» **Problem to solve**: Repeat exactly the opening lines of the records, ending with the line that contains "Image resolution: width=201, height=2576.".
====== Records supplied
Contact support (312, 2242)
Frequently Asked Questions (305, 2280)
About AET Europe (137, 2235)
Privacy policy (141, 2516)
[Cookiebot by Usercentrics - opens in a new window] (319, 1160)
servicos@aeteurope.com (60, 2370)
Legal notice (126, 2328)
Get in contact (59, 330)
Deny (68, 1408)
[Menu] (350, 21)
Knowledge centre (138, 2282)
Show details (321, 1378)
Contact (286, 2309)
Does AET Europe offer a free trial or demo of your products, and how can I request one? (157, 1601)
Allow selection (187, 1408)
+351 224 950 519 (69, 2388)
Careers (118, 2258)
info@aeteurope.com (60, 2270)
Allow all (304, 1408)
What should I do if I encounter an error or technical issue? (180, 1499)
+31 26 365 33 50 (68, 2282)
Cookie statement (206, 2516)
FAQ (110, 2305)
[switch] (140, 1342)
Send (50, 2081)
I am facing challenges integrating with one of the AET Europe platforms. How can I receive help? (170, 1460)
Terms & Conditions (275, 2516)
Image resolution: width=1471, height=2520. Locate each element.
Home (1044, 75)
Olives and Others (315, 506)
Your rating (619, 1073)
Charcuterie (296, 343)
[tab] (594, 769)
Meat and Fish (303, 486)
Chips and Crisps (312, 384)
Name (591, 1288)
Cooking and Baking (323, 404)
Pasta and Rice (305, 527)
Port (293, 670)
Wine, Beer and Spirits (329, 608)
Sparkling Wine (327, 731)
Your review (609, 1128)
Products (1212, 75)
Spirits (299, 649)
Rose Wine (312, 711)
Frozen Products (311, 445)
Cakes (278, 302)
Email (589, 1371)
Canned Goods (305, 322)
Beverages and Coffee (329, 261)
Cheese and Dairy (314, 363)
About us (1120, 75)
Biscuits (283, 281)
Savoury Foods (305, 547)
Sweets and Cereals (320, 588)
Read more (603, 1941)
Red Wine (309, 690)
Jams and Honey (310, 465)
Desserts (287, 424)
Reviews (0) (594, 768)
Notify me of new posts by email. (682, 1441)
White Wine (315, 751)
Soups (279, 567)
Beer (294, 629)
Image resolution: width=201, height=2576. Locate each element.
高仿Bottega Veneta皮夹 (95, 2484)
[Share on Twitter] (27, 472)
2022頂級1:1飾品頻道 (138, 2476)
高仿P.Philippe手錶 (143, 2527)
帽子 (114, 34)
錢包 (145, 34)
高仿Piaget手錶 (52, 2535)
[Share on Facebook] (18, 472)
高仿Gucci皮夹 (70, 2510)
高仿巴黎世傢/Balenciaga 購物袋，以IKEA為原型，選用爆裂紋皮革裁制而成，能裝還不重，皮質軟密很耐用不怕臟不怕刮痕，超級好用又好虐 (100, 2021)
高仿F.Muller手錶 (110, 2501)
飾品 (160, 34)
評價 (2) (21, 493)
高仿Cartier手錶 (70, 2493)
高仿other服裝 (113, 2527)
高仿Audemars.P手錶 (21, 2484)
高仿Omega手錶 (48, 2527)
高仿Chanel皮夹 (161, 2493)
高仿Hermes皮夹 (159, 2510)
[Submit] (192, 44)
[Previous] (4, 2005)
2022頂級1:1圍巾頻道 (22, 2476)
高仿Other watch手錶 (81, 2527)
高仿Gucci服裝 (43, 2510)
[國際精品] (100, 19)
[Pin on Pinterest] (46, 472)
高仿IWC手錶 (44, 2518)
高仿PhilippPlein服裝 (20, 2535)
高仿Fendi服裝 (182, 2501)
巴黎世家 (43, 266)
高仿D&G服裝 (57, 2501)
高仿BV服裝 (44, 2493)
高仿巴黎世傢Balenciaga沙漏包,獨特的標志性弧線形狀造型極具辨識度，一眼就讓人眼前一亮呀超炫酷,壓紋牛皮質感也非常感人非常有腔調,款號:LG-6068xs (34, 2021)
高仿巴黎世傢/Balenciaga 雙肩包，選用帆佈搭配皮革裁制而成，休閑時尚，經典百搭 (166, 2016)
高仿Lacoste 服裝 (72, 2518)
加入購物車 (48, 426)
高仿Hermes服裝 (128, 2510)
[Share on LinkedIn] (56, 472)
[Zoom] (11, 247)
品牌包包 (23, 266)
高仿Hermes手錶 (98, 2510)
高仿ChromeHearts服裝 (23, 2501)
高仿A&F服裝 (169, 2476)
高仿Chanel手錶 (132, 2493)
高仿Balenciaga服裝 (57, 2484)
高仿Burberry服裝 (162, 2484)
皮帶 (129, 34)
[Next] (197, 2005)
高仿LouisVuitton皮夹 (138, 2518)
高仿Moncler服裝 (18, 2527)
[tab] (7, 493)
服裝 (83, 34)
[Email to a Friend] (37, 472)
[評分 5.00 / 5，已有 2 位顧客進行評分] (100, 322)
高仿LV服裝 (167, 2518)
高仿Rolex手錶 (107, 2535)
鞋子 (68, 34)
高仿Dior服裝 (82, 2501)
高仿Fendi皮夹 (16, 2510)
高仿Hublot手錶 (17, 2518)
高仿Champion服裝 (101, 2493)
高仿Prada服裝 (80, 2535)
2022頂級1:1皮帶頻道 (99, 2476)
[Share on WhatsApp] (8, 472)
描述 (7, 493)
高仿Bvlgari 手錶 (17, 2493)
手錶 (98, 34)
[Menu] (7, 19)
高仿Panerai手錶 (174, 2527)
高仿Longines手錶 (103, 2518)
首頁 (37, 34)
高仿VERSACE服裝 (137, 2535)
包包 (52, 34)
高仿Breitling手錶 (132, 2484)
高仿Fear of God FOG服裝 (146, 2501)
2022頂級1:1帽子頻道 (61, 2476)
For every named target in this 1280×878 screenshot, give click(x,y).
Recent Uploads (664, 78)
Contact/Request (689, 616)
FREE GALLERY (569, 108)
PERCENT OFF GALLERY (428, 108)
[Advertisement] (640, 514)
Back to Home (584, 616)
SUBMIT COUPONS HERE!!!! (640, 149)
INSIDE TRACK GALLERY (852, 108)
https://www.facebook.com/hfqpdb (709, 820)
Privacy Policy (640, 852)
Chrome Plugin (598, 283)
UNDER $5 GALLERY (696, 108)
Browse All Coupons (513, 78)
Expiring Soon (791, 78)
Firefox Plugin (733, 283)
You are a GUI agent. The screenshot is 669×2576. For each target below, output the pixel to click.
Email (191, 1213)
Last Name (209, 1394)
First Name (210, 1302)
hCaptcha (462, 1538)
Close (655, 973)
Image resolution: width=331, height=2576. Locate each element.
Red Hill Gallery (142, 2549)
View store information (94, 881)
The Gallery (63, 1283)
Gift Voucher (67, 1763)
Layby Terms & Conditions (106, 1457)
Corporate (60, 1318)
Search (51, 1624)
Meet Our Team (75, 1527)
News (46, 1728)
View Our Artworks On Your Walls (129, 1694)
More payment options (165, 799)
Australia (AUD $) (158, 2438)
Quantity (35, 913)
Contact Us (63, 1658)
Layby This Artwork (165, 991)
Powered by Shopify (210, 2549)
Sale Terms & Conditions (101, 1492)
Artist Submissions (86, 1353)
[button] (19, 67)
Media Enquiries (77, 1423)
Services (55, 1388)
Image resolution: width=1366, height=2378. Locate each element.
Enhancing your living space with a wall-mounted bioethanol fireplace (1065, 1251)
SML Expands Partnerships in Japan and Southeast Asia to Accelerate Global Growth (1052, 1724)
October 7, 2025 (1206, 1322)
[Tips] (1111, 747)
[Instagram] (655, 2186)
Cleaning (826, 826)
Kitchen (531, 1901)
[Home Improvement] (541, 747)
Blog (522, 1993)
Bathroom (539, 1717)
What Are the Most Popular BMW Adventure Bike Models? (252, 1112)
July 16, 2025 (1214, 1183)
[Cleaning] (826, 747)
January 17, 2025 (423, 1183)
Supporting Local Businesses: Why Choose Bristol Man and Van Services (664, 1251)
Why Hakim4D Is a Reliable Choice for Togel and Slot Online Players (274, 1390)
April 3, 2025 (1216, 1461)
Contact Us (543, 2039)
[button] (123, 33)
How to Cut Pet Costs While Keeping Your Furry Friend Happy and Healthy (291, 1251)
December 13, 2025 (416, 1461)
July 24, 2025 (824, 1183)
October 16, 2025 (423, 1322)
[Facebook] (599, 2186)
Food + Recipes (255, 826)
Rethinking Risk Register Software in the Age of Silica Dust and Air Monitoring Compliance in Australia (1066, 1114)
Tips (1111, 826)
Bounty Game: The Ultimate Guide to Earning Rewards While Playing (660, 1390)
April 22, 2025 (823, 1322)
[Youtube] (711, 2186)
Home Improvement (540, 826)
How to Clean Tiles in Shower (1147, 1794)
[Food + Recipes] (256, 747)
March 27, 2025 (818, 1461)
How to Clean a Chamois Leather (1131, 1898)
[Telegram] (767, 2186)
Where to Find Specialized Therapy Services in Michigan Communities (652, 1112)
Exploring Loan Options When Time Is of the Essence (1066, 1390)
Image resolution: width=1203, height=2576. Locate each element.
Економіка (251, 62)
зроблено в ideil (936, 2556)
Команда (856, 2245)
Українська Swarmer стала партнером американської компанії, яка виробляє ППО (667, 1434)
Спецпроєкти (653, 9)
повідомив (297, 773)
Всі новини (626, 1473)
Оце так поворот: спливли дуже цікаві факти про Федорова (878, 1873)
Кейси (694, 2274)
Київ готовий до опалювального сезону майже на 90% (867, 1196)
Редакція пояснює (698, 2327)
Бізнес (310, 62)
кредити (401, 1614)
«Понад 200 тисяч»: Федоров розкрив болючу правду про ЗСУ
============
» **Solution to the exercise**:
Contact support (312, 2242)
Frequently Asked Questions (305, 2280)
About AET Europe (137, 2235)
Privacy policy (141, 2516)
[Cookiebot by Usercentrics - opens in a new window] (319, 1160)
servicos@aeteurope.com (60, 2370)
Legal notice (126, 2328)
Get in contact (59, 330)
Deny (68, 1408)
[Menu] (350, 21)
Knowledge centre (138, 2282)
Show details (321, 1378)
Contact (286, 2309)
Does AET Europe offer a free trial or demo of your products, and how can I request one? (157, 1601)
Allow selection (187, 1408)
+351 224 950 519 (69, 2388)
Careers (118, 2258)
info@aeteurope.com (60, 2270)
Allow all (304, 1408)
What should I do if I encounter an error or technical issue? (180, 1499)
+31 26 365 33 50 (68, 2282)
Cookie statement (206, 2516)
FAQ (110, 2305)
[switch] (140, 1342)
Send (50, 2081)
I am facing challenges integrating with one of the AET Europe platforms. How can I receive help? (170, 1460)
Terms & Conditions (275, 2516)
Image resolution: width=1471, height=2520. Locate each element.
Home (1044, 75)
Olives and Others (315, 506)
Your rating (619, 1073)
Charcuterie (296, 343)
[tab] (594, 769)
Meat and Fish (303, 486)
Chips and Crisps (312, 384)
Name (591, 1288)
Cooking and Baking (323, 404)
Pasta and Rice (305, 527)
Port (293, 670)
Wine, Beer and Spirits (329, 608)
Sparkling Wine (327, 731)
Your review (609, 1128)
Products (1212, 75)
Spirits (299, 649)
Rose Wine (312, 711)
Frozen Products (311, 445)
Cakes (278, 302)
Email (589, 1371)
Canned Goods (305, 322)
Beverages and Coffee (329, 261)
Cheese and Dairy (314, 363)
About us (1120, 75)
Biscuits (283, 281)
Savoury Foods (305, 547)
Sweets and Cereals (320, 588)
Read more (603, 1941)
Red Wine (309, 690)
Jams and Honey (310, 465)
Desserts (287, 424)
Reviews (0) (594, 768)
Notify me of new posts by email. (682, 1441)
White Wine (315, 751)
Soups (279, 567)
Beer (294, 629)
Image resolution: width=201, height=2576. Locate each element.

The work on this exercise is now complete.